13/6/26

2. Así pues, aprovechando que el gobernador de Tarragona le había pedido el estado de cuentas, interviene María Rosa Molas poniendo en conocimiento a las autoridades del agujero económico en el que estaba sumida la obra y el sin número de deudas sin pagar a sus acreedores. Pero ni por esas las ayudas sociales llegaban. Posiblemente porque la administración pública también estaba embargada. Las pocas partidas que recibían en la casa de misericordia no servían más que para disminuir mínimamente la gran deuda contraída que, lógicamente, aumentaba.

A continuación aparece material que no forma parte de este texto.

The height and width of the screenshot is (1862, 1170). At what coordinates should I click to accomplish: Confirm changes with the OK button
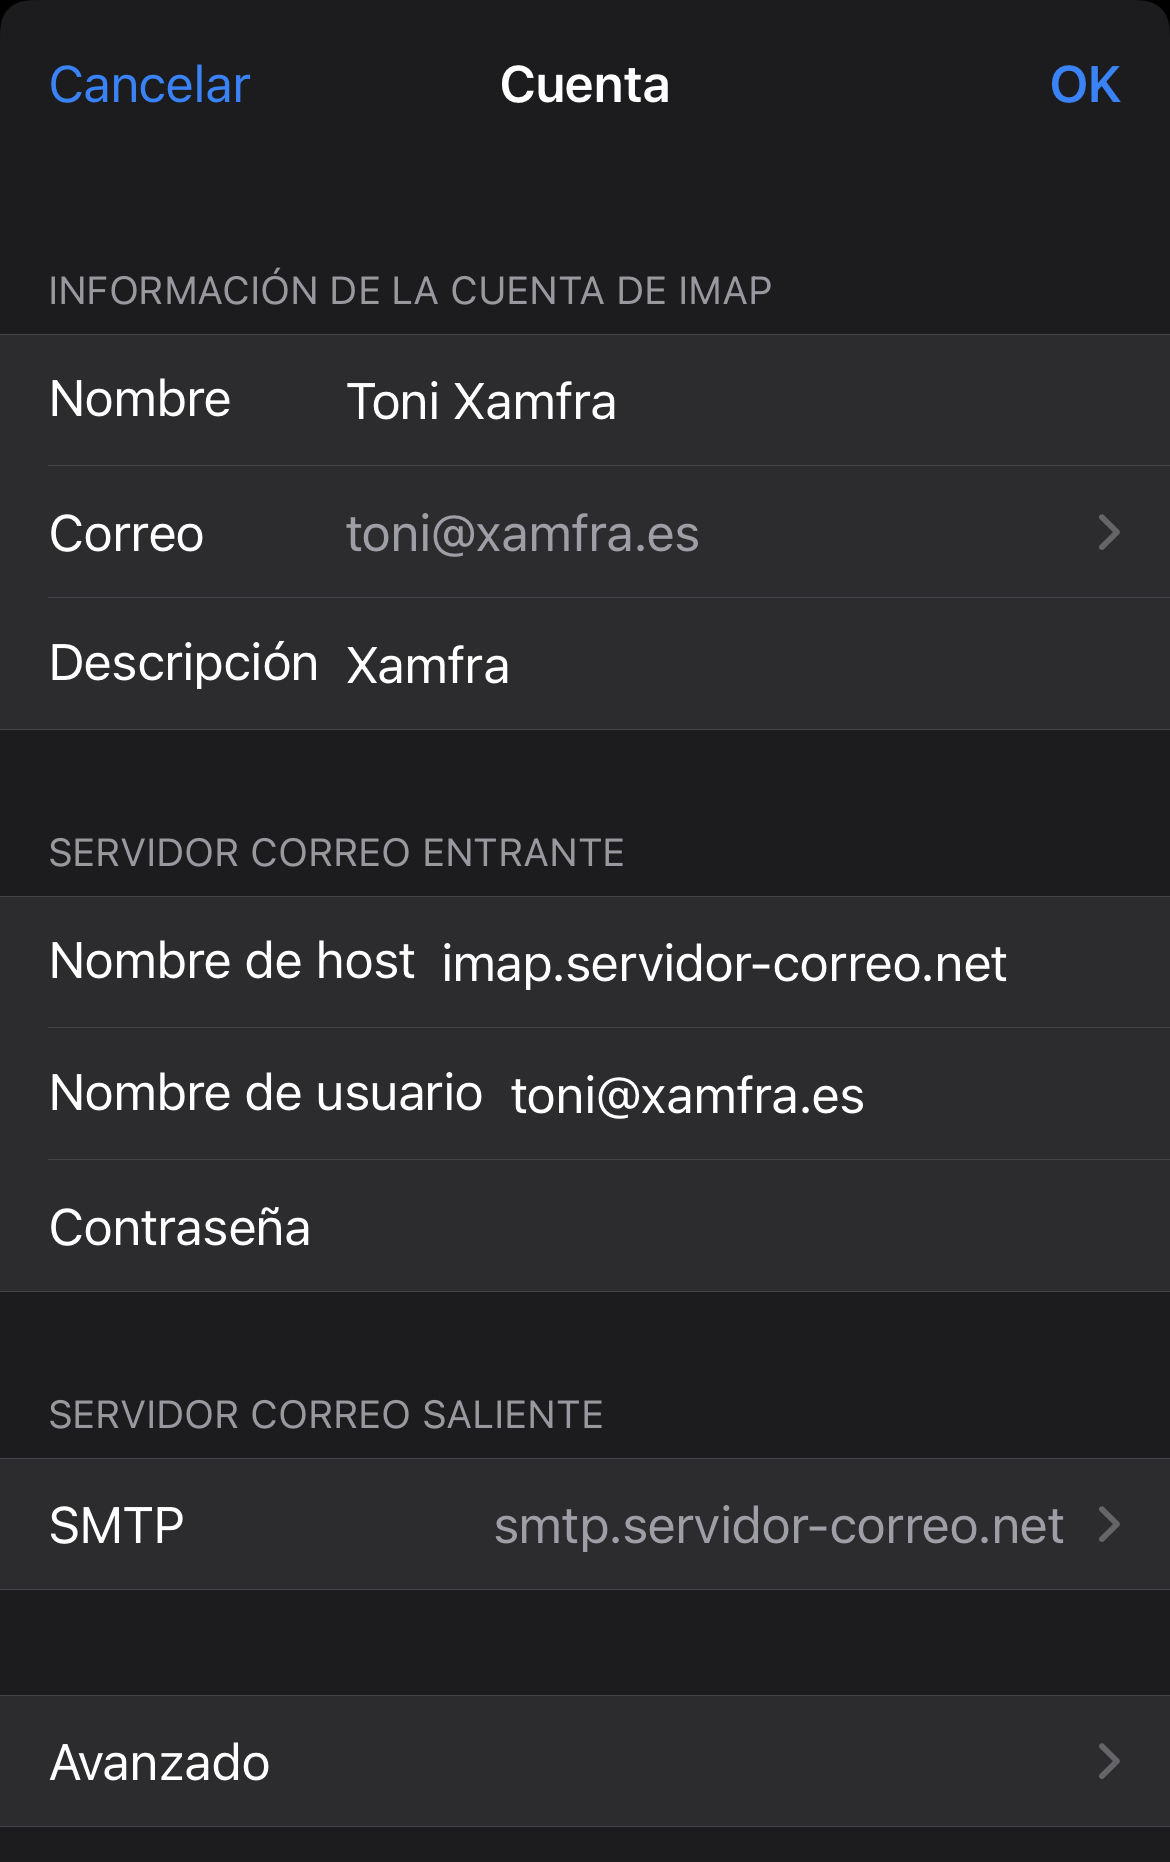(x=1084, y=85)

Para paliar el hambre las religiosas recurren a la caridad de los benefactores y de las gentes del Jesús, así como al mismo obispo Villamitjana y al P. Sebastián León. Es más, a pesar de la gran ilusión que tenían por adquirir aquel terreno, utilizan los fondos que habían ahorrado para el noviciado y los emplean en calmar el hambre de los albergados. En esta situación extrema María Rosa dio pruebas de una caridad extrema. Así lo describe tanto sus biógrafos, Sebastián León y Juan Corominas, como el testimonio de Filomena Camboja una albergada de la Casa de Misericordia. – Y era tan amable que nunca me hubiera separado de su compañía, la que no hubiera cambiado por la mayor fortuna, y aun cuando hubiese de sufrir cualquiera privación. Cuantos la trataban tenían la misma afición, ricos y pobres, como que su afabilidad era siempre la misma para todos; y al ir por la casa salíanle al encuentro a exponerle sus necesidades y penas, que remediaba, y a veces adivinaba sin decírsela los albergados.